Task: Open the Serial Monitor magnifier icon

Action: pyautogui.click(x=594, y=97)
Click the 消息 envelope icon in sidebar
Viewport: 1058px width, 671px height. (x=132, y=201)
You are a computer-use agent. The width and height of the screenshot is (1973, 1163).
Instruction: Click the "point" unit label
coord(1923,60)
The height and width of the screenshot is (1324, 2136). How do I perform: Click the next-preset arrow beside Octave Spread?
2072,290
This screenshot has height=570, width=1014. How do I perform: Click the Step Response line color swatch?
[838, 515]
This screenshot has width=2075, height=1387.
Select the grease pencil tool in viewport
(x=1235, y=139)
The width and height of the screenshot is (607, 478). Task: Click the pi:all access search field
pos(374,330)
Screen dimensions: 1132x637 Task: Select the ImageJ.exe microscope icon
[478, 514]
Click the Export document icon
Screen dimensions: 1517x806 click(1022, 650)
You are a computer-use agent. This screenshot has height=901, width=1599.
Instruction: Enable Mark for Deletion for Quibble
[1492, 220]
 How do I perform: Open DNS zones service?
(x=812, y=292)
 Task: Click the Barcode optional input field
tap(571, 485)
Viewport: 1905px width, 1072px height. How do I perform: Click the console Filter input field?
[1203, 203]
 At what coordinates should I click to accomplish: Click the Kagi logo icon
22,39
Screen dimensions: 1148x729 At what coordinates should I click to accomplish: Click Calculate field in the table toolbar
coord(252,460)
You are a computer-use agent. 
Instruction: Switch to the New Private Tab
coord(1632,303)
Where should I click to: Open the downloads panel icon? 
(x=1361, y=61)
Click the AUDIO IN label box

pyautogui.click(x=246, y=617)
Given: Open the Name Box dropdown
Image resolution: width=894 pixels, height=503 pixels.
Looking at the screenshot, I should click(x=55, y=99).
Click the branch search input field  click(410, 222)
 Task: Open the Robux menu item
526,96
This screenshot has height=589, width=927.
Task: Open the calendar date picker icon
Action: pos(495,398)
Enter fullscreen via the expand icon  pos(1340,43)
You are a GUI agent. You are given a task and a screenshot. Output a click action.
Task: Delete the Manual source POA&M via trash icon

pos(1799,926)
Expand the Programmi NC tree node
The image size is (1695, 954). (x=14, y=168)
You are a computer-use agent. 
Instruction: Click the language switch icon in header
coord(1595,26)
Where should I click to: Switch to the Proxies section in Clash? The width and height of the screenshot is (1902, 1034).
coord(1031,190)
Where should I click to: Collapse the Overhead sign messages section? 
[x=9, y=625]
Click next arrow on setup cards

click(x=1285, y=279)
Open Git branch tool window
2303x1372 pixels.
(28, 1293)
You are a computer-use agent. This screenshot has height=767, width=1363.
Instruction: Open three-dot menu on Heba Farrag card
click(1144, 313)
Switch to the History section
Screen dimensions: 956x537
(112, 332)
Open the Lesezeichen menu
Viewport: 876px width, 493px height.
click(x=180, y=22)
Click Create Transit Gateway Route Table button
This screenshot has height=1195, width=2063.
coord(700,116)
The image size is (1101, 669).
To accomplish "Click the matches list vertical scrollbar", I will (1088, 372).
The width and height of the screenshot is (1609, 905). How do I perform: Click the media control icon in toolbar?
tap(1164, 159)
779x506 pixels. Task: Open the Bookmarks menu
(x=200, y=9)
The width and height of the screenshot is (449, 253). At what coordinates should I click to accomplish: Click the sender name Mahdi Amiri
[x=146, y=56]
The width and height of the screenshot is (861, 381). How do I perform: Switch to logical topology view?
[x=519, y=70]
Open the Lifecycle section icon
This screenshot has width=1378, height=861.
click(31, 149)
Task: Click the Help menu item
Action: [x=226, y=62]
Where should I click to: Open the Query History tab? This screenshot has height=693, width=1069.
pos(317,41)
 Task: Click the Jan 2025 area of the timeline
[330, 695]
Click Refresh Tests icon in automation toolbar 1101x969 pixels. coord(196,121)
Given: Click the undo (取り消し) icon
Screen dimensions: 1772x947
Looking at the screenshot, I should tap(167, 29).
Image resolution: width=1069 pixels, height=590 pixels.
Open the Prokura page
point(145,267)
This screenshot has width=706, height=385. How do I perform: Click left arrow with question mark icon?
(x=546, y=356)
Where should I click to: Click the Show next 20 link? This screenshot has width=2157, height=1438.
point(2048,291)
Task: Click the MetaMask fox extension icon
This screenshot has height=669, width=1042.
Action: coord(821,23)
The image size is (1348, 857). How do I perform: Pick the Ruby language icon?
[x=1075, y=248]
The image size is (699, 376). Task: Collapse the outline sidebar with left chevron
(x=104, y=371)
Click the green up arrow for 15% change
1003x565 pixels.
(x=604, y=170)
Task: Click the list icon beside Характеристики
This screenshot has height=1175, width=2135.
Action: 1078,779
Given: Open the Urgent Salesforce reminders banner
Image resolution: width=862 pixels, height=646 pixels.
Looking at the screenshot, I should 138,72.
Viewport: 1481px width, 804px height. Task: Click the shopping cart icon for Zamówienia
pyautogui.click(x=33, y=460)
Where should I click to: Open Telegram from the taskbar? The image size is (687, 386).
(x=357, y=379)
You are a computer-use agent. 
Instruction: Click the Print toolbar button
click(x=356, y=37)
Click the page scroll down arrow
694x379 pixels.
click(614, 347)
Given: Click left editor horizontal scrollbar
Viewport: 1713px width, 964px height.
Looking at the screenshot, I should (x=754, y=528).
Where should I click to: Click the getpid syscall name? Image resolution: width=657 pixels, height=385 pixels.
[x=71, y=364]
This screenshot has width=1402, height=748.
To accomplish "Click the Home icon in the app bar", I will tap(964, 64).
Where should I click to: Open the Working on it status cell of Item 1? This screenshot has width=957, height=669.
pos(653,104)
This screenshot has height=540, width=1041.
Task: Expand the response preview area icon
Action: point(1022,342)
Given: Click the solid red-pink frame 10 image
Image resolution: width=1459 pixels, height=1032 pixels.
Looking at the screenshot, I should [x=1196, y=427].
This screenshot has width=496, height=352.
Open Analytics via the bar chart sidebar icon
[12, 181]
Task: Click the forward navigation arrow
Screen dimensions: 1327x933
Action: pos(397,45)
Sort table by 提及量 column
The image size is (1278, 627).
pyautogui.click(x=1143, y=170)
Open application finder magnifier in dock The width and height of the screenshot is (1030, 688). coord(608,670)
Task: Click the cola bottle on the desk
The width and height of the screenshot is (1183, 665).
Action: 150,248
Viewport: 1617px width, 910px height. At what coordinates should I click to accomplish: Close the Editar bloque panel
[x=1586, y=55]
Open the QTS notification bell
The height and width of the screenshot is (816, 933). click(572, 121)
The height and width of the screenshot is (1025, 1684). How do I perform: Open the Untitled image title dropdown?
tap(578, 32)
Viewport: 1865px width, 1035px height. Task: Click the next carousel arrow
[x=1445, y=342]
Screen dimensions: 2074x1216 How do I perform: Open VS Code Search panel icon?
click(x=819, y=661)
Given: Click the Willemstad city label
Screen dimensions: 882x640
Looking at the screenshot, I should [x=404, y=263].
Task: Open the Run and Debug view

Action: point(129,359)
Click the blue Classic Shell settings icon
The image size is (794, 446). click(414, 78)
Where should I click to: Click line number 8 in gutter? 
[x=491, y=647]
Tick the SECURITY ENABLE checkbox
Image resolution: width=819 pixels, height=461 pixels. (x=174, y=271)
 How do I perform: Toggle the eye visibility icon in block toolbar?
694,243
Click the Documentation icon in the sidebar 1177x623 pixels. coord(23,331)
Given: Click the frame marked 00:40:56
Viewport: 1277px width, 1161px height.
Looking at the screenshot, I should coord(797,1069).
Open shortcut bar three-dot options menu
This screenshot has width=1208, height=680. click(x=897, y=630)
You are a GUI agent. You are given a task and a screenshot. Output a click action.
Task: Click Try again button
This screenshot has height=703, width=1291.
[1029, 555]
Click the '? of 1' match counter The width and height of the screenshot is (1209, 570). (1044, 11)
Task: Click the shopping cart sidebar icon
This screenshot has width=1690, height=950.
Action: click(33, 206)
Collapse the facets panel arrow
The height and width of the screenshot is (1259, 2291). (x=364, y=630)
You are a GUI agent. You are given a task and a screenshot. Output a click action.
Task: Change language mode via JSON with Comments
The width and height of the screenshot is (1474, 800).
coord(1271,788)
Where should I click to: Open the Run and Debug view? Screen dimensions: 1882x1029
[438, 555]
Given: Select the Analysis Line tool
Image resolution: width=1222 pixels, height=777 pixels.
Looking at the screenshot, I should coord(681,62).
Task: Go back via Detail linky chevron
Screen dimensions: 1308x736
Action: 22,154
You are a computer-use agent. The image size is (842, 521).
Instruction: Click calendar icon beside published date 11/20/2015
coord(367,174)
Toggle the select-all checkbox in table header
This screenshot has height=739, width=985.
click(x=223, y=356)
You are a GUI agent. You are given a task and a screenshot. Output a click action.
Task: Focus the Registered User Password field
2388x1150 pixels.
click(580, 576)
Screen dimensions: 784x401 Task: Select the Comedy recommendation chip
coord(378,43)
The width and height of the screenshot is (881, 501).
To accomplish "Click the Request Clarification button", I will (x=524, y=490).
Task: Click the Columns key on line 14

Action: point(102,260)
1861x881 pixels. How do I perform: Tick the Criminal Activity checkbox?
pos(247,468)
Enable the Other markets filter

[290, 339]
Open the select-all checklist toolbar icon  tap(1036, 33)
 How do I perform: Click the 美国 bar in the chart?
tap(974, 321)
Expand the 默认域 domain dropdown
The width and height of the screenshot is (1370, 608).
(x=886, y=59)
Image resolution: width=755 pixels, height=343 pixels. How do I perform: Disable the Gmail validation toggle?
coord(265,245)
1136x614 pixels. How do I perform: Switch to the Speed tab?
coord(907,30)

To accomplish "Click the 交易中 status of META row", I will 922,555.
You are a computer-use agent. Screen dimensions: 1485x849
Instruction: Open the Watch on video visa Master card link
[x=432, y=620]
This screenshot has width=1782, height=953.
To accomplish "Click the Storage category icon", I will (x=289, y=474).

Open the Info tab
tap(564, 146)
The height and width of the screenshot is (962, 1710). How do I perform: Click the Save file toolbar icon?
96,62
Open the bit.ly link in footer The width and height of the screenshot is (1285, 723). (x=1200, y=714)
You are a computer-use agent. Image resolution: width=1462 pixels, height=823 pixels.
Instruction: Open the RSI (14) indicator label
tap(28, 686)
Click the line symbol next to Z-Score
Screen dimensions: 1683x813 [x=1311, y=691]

++++++

What you should do: Please reproduce, exactly as they appear above, the lines from the line containing "Task: Click the list" up to and including the line containing "Task: Click the cola bottle on the desk".

Written solution:
Task: Click the list icon beside Характеристики
This screenshot has height=1175, width=2135.
Action: 1078,779
Given: Open the Urgent Salesforce reminders banner
Image resolution: width=862 pixels, height=646 pixels.
Looking at the screenshot, I should 138,72.
Viewport: 1481px width, 804px height. Task: Click the shopping cart icon for Zamówienia
pyautogui.click(x=33, y=460)
Where should I click to: Open Telegram from the taskbar? The image size is (687, 386).
(x=357, y=379)
You are a computer-use agent. 
Instruction: Click the Print toolbar button
click(x=356, y=37)
Click the page scroll down arrow
694x379 pixels.
click(614, 347)
Given: Click left editor horizontal scrollbar
Viewport: 1713px width, 964px height.
Looking at the screenshot, I should (x=754, y=528).
Where should I click to: Click the getpid syscall name? Image resolution: width=657 pixels, height=385 pixels.
[x=71, y=364]
This screenshot has width=1402, height=748.
To accomplish "Click the Home icon in the app bar", I will tap(964, 64).
Where should I click to: Open the Working on it status cell of Item 1? This screenshot has width=957, height=669.
pos(653,104)
This screenshot has height=540, width=1041.
Task: Expand the response preview area icon
Action: point(1022,342)
Given: Click the solid red-pink frame 10 image
Image resolution: width=1459 pixels, height=1032 pixels.
Looking at the screenshot, I should [x=1196, y=427].
This screenshot has width=496, height=352.
Open Analytics via the bar chart sidebar icon
[12, 181]
Task: Click the forward navigation arrow
Screen dimensions: 1327x933
Action: pos(397,45)
Sort table by 提及量 column
The image size is (1278, 627).
pyautogui.click(x=1143, y=170)
Open application finder magnifier in dock The width and height of the screenshot is (1030, 688). coord(608,670)
Task: Click the cola bottle on the desk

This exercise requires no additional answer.